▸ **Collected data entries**
------------
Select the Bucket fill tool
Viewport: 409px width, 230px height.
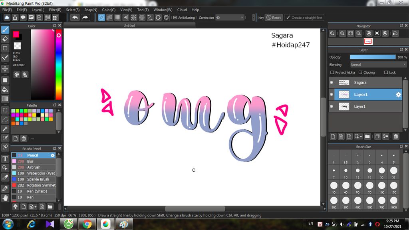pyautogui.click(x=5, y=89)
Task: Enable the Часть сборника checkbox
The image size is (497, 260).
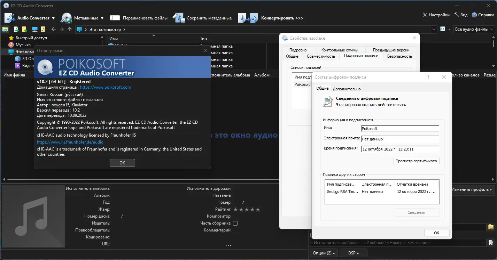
------------
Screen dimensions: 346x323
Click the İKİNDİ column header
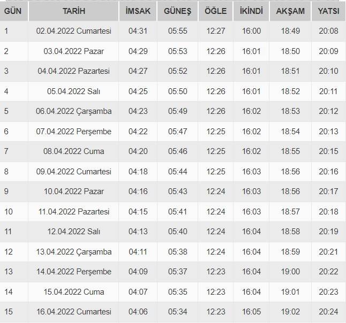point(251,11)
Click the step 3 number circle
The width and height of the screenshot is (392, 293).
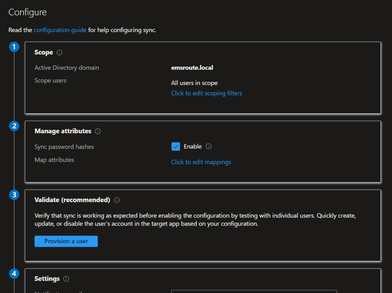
------------
▸ **DESCRIPTION OF THE TASK**
Leaving every picture aside, reproduce exactly the lines above from the one with "Select the Bucket fill tool" up to and including the one with "The image size is (497, 260).", and no others.

▸ **TASK RESPONSE**
Select the Bucket fill tool
Viewport: 409px width, 230px height.
pyautogui.click(x=5, y=89)
Task: Enable the Часть сборника checkbox
The image size is (497, 260).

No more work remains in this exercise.